───── Selected text ─────
A “Taste” For Murder and Mayhem

The Cooking School MurdersI suspect a good many authors who write murder mysteries and suspense like to cook, or at least they relish eating a good meal, because they’ve created characters for their books who like to cook and cull through recipes. In fact, this has it’s own sub-category in the genre: The Culinary Mystery. These books usually fall into a wider category known as “the cosy” or “soft boiled,” which are usually upbeat and violence-free or the violence is kept to a minimum. The sleuths are usually charming amateurs who’ve sniffed out a crime or mystery to solve. But that’s not always the case. I’ve noticed cooking creeping into books that would fall into the “set-of-the-pants” thriller category.

The culinary mystery may have been started by Virginia Rich, who wrote “The Cooking School Murders,” featuring widow Virginia Potter as her food loving sleuth. She went on to write “The Baked Bean Super Mysteries,” “The Nantucket Diet Mysteries,” and the “27 Ingredient Chili Con Carne Murders.” Although they are secular mysteries, they were written at a time in American literature when most mystery novels were family friendly. It’s almost hard to picture that. I order all my mysteries and thrillers online because in a book store these days it’s so hard to find a mystery without blatant sex, grossly sexual crimes described in nauseating detail, disgusting language spoken by the heroine or the hero, and blasphemy.

I’ve noticed when surfing through titles, that many modern mysteries, suspense and even thrillers are now featuring food prominent either in the background or foreground. Today you’ll find heroes such as a P.I who was formerly in special ops in Viet Nam, throwing a stir fry together that sounds delish.
───── Available data ─────
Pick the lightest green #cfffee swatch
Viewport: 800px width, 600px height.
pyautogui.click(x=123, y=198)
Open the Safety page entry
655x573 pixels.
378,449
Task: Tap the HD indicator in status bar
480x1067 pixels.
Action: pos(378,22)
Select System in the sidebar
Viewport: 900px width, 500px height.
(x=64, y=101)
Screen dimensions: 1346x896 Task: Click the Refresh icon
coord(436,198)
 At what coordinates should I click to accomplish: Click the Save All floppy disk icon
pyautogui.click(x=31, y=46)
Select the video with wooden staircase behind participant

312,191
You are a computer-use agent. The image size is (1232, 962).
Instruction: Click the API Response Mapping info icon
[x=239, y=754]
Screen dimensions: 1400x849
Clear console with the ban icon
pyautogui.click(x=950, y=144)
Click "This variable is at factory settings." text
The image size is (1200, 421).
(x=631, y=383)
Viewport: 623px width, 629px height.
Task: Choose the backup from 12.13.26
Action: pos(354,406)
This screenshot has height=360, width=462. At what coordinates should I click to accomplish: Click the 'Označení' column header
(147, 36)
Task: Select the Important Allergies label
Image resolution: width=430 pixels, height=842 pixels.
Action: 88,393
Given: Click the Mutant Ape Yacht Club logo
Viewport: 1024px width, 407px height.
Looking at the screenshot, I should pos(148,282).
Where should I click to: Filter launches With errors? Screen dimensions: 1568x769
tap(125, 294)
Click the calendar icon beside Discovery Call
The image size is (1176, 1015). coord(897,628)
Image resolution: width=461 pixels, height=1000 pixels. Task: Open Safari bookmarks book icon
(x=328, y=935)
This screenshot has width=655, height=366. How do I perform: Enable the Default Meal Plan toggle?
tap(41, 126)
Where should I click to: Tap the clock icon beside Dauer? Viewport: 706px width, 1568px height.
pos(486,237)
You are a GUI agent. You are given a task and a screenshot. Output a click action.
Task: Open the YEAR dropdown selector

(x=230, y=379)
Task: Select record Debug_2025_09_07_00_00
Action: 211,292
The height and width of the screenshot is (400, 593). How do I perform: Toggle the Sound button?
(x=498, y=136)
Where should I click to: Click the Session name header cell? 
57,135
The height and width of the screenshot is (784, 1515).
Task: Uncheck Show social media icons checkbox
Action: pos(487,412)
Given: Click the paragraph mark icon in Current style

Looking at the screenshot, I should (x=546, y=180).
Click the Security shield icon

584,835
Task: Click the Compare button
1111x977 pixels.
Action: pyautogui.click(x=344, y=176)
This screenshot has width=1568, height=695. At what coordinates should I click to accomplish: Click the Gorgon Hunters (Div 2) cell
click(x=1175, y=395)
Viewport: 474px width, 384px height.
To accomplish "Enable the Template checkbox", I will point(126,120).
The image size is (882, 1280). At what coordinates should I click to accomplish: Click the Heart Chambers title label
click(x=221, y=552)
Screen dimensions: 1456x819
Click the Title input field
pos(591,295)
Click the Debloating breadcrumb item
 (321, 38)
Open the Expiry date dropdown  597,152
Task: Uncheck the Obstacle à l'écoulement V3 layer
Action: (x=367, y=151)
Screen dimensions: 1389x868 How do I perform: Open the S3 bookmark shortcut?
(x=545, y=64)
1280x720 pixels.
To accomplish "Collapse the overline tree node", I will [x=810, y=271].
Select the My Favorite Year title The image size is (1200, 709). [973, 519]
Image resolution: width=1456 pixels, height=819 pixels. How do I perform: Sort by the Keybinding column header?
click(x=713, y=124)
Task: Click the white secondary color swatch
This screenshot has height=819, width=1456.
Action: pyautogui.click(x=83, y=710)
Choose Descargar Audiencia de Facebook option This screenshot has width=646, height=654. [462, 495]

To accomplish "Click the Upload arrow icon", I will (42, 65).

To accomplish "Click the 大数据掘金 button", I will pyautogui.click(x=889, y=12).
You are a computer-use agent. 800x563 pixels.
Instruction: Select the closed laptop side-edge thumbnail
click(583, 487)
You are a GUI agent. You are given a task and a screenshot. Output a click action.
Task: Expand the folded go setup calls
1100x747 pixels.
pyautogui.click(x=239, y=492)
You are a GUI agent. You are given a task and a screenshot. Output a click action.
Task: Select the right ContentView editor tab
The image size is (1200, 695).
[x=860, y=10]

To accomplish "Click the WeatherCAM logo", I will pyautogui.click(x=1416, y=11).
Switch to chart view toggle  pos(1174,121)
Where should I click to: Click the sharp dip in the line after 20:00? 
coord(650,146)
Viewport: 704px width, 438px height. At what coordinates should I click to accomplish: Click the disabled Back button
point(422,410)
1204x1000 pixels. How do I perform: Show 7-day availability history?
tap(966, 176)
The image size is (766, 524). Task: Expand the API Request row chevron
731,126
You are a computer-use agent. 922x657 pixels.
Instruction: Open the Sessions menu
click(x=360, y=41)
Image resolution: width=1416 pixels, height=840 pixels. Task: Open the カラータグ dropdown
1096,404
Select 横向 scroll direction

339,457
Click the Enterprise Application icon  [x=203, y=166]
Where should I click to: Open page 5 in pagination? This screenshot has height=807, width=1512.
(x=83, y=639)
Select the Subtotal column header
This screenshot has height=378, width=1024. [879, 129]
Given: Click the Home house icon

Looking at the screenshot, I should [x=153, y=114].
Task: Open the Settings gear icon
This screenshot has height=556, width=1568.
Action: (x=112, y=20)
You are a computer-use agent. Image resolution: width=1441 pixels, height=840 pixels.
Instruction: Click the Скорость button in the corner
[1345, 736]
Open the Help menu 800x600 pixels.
─────
## Prompt 1:
In the rows, take the stretch from the line containing "Given: Click the paragraph" through the line containing "Select the My" and write it out again, switching "Compare" to "Export" and leaving everything else unchanged.
## Prompt 2:
Pick up the piece on culinary mysteries after its last sentence and continue it.

## Right answer 1:
Given: Click the paragraph mark icon in Current style

Looking at the screenshot, I should (x=546, y=180).
Click the Security shield icon

584,835
Task: Click the Export button
1111x977 pixels.
Action: pyautogui.click(x=344, y=176)
This screenshot has width=1568, height=695. At what coordinates should I click to accomplish: Click the Gorgon Hunters (Div 2) cell
click(x=1175, y=395)
Viewport: 474px width, 384px height.
To accomplish "Enable the Template checkbox", I will point(126,120).
The image size is (882, 1280). At what coordinates should I click to accomplish: Click the Heart Chambers title label
click(x=221, y=552)
Screen dimensions: 1456x819
Click the Title input field
pos(591,295)
Click the Debloating breadcrumb item
 (321, 38)
Open the Expiry date dropdown  597,152
Task: Uncheck the Obstacle à l'écoulement V3 layer
Action: (x=367, y=151)
Screen dimensions: 1389x868 How do I perform: Open the S3 bookmark shortcut?
(x=545, y=64)
1280x720 pixels.
To accomplish "Collapse the overline tree node", I will [x=810, y=271].
Select the My Favorite Year title The image size is (1200, 709). [973, 519]

## Right answer 2:
I enjoy reading mysteries and thrillers that involve cooking and eating. In my first book, which I will be submitting to an editor on or before Nov. 1st, food is featured in a back handed way. My heroine can’t cook at all. And it’s a source of humor in the book. I wish more Contemporary Christian suspense authors would include cooking as part of the background to their books. I’d also enjoy a few recipes thrown in, as it’s well known that Christians are wonderful cooks. Just go to any church supper! I rest my case!

Tamar Myers’s Pennsylvania Dutch series has been included in the Christian mystery novel sub-division of the genre. This series started with “Too Many Cooks Spoil the Broth.” I have the book and it won’t offend the sensibilities of anyone. It features Magdalena Yoder and her picturesque PennDutch Inn and as you might guess, the cooking is simple fare and wholesome. I don’t have the book, but I’ve read the latest in this series, “Just Plain Pickled to Death,” has wedding feast recipes, from soup to nuts. Author Myers is the daughter of Mennonite missionaries and was born and raised in a remote area of the Belgian Congo.